Take your pick. Either story shows the deep stress in China’s banking system at a time when China’s economy is already slowing.
Story 1: After trying to regulate the Peer to Peer lending industry, Beijing has decided to shut down most of the $176 billion market, according to Bloomberg. Small and medium-size Peer to Peer lending platforms will be wound down, while large ones will probably be asked to rein in lending. At its peak, loans through these loosely regulated platforms accounted for more than 10% of all consumer credit. The number of lenders peaked at 5,000 in early 2016–other sources say 7,000 platforms–with outstanding loans of 1.4 trillion yuan ($200 billion.)
Which became a problem when the Chinese economy started to slow and borrowers couldn’t repay their loans, the value of collateral fell, and lax lending standards made it difficult to trace which parties were actually on the hook for the loans.
The Peer to Peer platforms had attached money from individuals by promising them extremely high yields–and then charging even higher rates to borrowers who were having trouble getting bank loans.
Can you say “Subprime lending crisis”? By July 2018 4,740 Peer to Peer lenders had collapsed or been shut down. And now Chinese regulators are going to shutdown most of what remains of the sector.
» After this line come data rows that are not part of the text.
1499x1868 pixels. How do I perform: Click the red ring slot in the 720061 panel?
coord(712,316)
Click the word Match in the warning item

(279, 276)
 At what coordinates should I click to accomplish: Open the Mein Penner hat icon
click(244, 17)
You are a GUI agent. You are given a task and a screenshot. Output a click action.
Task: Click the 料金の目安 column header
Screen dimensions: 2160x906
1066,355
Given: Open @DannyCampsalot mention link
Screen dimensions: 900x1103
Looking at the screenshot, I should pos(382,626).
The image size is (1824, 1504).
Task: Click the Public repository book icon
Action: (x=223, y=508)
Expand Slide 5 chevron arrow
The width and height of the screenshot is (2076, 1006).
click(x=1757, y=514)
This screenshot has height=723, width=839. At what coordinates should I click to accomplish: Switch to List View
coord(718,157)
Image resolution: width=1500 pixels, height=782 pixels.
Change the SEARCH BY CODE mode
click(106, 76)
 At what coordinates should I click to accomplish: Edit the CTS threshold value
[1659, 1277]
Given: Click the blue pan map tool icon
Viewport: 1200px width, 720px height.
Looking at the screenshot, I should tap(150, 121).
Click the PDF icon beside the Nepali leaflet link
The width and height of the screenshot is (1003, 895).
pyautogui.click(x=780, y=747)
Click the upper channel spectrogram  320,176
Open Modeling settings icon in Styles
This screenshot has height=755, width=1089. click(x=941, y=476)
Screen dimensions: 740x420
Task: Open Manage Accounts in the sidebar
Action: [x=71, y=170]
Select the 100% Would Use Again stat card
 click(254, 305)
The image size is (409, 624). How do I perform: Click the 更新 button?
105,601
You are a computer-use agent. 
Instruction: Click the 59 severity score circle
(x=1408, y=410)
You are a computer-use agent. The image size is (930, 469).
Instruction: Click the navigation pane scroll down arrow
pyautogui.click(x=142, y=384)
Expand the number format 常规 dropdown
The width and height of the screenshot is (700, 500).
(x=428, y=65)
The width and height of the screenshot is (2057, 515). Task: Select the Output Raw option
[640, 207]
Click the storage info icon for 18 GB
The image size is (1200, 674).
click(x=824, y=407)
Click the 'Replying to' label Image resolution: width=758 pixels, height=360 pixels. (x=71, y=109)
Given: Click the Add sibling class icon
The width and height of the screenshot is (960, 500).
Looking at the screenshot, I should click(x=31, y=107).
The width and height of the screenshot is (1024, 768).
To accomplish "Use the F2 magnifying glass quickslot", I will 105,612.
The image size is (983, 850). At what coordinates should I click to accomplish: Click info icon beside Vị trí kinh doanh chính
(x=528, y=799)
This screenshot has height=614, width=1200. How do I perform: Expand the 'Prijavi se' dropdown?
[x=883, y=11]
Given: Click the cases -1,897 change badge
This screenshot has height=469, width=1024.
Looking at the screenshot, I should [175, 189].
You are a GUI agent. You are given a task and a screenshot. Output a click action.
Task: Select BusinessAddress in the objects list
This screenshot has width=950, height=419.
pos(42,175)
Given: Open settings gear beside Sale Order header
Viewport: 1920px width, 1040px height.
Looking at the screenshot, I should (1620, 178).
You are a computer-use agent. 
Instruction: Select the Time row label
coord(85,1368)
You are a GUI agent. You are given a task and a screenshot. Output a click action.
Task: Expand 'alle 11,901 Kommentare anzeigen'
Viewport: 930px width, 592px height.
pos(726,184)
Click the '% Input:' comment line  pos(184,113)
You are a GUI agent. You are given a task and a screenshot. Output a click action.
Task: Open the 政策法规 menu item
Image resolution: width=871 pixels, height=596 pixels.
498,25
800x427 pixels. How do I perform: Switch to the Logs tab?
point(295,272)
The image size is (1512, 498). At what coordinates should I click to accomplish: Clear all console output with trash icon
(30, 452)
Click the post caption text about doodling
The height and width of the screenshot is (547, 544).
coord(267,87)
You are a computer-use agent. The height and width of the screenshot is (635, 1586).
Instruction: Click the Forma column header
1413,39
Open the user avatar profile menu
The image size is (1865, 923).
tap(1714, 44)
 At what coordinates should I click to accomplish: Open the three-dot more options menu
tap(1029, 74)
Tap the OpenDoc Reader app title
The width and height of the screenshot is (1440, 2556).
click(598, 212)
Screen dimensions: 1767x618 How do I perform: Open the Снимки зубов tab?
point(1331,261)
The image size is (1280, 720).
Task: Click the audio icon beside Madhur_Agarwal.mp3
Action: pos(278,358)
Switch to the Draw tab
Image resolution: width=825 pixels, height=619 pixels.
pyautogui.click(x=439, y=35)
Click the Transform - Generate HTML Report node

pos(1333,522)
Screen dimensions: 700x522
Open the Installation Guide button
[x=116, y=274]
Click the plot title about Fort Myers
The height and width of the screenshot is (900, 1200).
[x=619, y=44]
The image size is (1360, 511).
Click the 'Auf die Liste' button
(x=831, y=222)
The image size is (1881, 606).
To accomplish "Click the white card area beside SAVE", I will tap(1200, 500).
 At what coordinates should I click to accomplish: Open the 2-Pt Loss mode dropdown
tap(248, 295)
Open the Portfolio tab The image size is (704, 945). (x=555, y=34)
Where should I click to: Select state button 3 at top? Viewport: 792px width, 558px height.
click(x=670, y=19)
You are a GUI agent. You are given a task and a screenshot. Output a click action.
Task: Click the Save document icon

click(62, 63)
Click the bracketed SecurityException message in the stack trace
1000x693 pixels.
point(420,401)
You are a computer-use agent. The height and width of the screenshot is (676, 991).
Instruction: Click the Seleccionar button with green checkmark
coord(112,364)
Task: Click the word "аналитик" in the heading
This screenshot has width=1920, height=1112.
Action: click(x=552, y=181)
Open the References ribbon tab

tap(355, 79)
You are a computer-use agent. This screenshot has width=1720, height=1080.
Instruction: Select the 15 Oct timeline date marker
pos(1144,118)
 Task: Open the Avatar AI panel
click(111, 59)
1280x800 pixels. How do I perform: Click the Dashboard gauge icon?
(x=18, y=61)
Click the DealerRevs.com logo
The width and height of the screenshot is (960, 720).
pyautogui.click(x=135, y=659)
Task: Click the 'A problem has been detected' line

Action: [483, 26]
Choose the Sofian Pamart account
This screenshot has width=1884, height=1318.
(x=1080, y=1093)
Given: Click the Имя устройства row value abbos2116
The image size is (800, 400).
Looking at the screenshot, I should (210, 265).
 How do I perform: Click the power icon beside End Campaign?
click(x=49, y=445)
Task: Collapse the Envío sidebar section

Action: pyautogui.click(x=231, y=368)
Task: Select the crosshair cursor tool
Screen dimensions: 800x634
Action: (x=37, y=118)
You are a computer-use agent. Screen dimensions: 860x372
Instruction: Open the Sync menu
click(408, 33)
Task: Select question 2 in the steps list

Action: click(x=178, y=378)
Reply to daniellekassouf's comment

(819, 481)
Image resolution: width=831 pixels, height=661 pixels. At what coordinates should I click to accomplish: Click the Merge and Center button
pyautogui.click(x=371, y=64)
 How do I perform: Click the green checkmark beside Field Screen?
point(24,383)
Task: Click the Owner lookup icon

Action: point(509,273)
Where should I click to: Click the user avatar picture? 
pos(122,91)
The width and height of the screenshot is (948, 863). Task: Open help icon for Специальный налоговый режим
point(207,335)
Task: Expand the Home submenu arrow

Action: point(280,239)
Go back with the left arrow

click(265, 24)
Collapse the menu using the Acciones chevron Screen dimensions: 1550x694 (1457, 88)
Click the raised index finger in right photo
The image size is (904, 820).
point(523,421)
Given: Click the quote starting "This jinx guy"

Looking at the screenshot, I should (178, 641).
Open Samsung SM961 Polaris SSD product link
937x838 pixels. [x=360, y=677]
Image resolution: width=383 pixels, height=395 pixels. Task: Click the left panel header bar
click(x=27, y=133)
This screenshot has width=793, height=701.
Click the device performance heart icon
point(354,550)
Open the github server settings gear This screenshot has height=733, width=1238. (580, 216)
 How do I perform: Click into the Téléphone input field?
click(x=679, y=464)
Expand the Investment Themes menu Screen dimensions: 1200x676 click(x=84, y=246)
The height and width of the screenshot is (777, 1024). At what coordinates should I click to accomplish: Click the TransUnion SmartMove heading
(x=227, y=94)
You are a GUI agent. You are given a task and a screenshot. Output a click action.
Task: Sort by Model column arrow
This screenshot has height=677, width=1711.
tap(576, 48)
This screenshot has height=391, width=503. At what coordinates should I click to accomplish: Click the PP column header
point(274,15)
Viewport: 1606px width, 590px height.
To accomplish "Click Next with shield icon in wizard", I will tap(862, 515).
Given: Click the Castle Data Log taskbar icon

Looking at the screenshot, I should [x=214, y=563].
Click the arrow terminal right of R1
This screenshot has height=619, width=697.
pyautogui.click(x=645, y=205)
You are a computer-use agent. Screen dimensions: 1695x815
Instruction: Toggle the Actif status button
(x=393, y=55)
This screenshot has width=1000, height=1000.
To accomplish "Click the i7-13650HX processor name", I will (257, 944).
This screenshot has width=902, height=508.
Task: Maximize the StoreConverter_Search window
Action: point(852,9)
Story 2: On Friday, for a 26th straight season, the People’s Bank of China did NOT inject liquidity into the banking system through reverse-repurchase operations. That’s the longest run since the bank began such daily operations in 2016. And given the slowdown in the Chinese economy, the failure of the central bank to inject more liquidity into the system is extraordinary. And worrying. Because the People’s Bank has apparently decided that with banks reluctant to extend new loans, adding more money to the system just give banks more cash to put into money markets and, more troublingly, speculative investments. In a classic “pushing on the string” scenario, adding more cash to the banking system isn’t likely to benefit the real economy.
The big danger is that any new money–under these circumstances–would wind up in China’s shadow banking system–in risky off-the-books loans. The shadow banking system is estimated to hold 30 trillion yuan in shadow credit. That’s up from 25 trillion yuan in 2016 inspite of new regulations designed to shrink the sector. The 30 trillion yuan of assets (and remember in banking an “asset” is a loan) in the shadow banking system is comparatively small compared to 250 trillion yuan ($35.9 trillion) in loans, according to Goldman Sachs, in the banking system. But the shadow banking system is relatively unregulated and rife with interlocking loan arrangements that make it very hard to tell who is the creditor of last resort. Which makes the sector inordinately risky for its size.
Consider all this background to the U.S.-China trade war and an explanation for why even a slight dip in the growth rate for China’s economy is such a danger–to China and the global economy.